Instructions to follow: Each entry, from beginning to end, is to be transcribed verbatim.

Data extract:
↓

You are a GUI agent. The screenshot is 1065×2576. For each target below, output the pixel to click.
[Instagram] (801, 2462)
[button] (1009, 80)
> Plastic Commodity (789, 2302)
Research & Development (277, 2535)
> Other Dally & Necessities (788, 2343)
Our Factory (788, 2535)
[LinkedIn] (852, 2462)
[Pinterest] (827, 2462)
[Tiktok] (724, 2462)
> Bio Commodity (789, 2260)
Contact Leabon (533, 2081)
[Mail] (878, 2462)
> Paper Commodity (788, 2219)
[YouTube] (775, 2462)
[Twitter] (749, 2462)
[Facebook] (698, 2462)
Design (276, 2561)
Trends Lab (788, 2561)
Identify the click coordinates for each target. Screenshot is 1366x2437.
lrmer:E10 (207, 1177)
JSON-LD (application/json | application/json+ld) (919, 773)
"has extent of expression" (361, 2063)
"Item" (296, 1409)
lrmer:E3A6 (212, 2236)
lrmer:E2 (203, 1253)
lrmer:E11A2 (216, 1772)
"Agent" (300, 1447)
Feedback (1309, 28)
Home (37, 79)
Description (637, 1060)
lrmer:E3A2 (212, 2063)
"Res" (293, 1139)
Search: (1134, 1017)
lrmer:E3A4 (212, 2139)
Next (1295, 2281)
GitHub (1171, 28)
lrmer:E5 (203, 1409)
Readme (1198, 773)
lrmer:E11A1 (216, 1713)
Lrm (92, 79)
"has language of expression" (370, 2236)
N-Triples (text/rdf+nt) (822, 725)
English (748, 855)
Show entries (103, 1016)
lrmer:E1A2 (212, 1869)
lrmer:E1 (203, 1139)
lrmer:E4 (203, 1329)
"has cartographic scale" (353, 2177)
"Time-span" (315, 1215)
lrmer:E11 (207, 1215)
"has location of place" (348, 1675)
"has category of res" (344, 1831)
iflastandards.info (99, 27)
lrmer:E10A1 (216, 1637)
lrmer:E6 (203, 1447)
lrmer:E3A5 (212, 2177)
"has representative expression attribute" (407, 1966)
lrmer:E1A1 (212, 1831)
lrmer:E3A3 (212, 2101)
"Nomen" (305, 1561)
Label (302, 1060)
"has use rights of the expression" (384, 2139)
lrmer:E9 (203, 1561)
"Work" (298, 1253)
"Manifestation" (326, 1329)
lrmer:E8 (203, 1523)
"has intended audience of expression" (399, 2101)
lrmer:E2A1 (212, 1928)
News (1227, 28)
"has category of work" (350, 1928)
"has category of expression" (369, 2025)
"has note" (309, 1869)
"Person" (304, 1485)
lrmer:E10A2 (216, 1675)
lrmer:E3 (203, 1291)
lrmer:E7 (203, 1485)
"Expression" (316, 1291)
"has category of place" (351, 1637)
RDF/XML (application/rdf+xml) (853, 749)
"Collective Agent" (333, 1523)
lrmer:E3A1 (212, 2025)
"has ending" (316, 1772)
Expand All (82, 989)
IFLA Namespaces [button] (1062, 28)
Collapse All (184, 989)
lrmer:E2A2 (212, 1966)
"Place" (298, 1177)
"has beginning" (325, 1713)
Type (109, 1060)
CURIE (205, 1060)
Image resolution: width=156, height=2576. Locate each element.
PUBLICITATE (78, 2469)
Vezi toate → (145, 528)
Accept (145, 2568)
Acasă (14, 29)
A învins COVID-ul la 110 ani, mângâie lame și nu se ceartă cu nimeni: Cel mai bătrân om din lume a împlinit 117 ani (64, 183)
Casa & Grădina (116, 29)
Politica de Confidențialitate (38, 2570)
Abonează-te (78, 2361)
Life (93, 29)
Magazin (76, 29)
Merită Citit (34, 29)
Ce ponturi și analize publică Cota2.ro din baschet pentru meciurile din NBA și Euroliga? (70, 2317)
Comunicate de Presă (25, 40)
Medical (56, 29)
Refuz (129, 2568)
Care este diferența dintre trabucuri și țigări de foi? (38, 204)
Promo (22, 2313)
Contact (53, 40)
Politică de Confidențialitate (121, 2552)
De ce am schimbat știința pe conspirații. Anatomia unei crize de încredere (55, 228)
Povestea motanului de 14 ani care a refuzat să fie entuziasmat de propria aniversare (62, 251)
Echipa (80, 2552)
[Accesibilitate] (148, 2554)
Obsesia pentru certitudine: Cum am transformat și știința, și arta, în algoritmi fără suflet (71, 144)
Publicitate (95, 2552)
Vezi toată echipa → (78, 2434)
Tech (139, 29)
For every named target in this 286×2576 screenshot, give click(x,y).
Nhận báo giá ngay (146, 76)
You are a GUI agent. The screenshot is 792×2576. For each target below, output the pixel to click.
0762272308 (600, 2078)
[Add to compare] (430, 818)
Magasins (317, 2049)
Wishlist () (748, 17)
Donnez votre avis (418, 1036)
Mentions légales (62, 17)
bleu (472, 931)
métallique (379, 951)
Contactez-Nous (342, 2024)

↑

Exercise result:
You are a GUI agent. The screenshot is 1065×2576. For each target below, output the pixel to click.
[Instagram] (801, 2462)
[button] (1009, 80)
> Plastic Commodity (789, 2302)
Research & Development (277, 2535)
> Other Dally & Necessities (788, 2343)
Our Factory (788, 2535)
[LinkedIn] (852, 2462)
[Pinterest] (827, 2462)
[Tiktok] (724, 2462)
> Bio Commodity (789, 2260)
Contact Leabon (533, 2081)
[Mail] (878, 2462)
> Paper Commodity (788, 2219)
[YouTube] (775, 2462)
[Twitter] (749, 2462)
[Facebook] (698, 2462)
Design (276, 2561)
Trends Lab (788, 2561)
Identify the click coordinates for each target. Screenshot is 1366x2437.
lrmer:E10 (207, 1177)
JSON-LD (application/json | application/json+ld) (919, 773)
"has extent of expression" (361, 2063)
"Item" (296, 1409)
lrmer:E3A6 (212, 2236)
lrmer:E2 (203, 1253)
lrmer:E11A2 (216, 1772)
"Agent" (300, 1447)
Feedback (1309, 28)
Home (37, 79)
Description (637, 1060)
lrmer:E3A2 (212, 2063)
"Res" (293, 1139)
Search: (1134, 1017)
lrmer:E3A4 (212, 2139)
Next (1295, 2281)
GitHub (1171, 28)
lrmer:E5 (203, 1409)
Readme (1198, 773)
lrmer:E11A1 (216, 1713)
Lrm (92, 79)
"has language of expression" (370, 2236)
N-Triples (text/rdf+nt) (822, 725)
English (748, 855)
Show entries (103, 1016)
lrmer:E1A2 (212, 1869)
lrmer:E1 (203, 1139)
lrmer:E4 (203, 1329)
"has cartographic scale" (353, 2177)
"Time-span" (315, 1215)
lrmer:E11 (207, 1215)
"has location of place" (348, 1675)
"has category of res" (344, 1831)
iflastandards.info (99, 27)
lrmer:E10A1 (216, 1637)
lrmer:E6 (203, 1447)
lrmer:E3A5 (212, 2177)
"has representative expression attribute" (407, 1966)
lrmer:E1A1 (212, 1831)
lrmer:E3A3 (212, 2101)
"Nomen" (305, 1561)
Label (302, 1060)
"has use rights of the expression" (384, 2139)
lrmer:E9 (203, 1561)
"Work" (298, 1253)
"Manifestation" (326, 1329)
lrmer:E8 (203, 1523)
"has intended audience of expression" (399, 2101)
lrmer:E2A1 (212, 1928)
News (1227, 28)
"has category of work" (350, 1928)
"has category of expression" (369, 2025)
"has note" (309, 1869)
"Person" (304, 1485)
lrmer:E10A2 (216, 1675)
lrmer:E3 (203, 1291)
lrmer:E7 (203, 1485)
"Expression" (316, 1291)
"has category of place" (351, 1637)
RDF/XML (application/rdf+xml) (853, 749)
"Collective Agent" (333, 1523)
lrmer:E3A1 (212, 2025)
"has ending" (316, 1772)
Expand All (82, 989)
IFLA Namespaces [button] (1062, 28)
Collapse All (184, 989)
lrmer:E2A2 (212, 1966)
"Place" (298, 1177)
"has beginning" (325, 1713)
Type (109, 1060)
CURIE (205, 1060)
Image resolution: width=156, height=2576. Locate each element.
PUBLICITATE (78, 2469)
Vezi toate → (145, 528)
Accept (145, 2568)
Acasă (14, 29)
A învins COVID-ul la 110 ani, mângâie lame și nu se ceartă cu nimeni: Cel mai bătrân om din lume a împlinit 117 ani (64, 183)
Casa & Grădina (116, 29)
Politica de Confidențialitate (38, 2570)
Abonează-te (78, 2361)
Life (93, 29)
Magazin (76, 29)
Merită Citit (34, 29)
Ce ponturi și analize publică Cota2.ro din baschet pentru meciurile din NBA și Euroliga? (70, 2317)
Comunicate de Presă (25, 40)
Medical (56, 29)
Refuz (129, 2568)
Care este diferența dintre trabucuri și țigări de foi? (38, 204)
Promo (22, 2313)
Contact (53, 40)
Politică de Confidențialitate (121, 2552)
De ce am schimbat știința pe conspirații. Anatomia unei crize de încredere (55, 228)
Povestea motanului de 14 ani care a refuzat să fie entuziasmat de propria aniversare (62, 251)
Echipa (80, 2552)
[Accesibilitate] (148, 2554)
Obsesia pentru certitudine: Cum am transformat și știința, și arta, în algoritmi fără suflet (71, 144)
Publicitate (95, 2552)
Vezi toată echipa → (78, 2434)
Tech (139, 29)
For every named target in this 286×2576 screenshot, give click(x,y).
Nhận báo giá ngay (146, 76)
You are a GUI agent. The screenshot is 792×2576. For each target below, output the pixel to click.
0762272308 (600, 2078)
[Add to compare] (430, 818)
Magasins (317, 2049)
Wishlist () (748, 17)
Donnez votre avis (418, 1036)
Mentions légales (62, 17)
bleu (472, 931)
métallique (379, 951)
Contactez-Nous (342, 2024)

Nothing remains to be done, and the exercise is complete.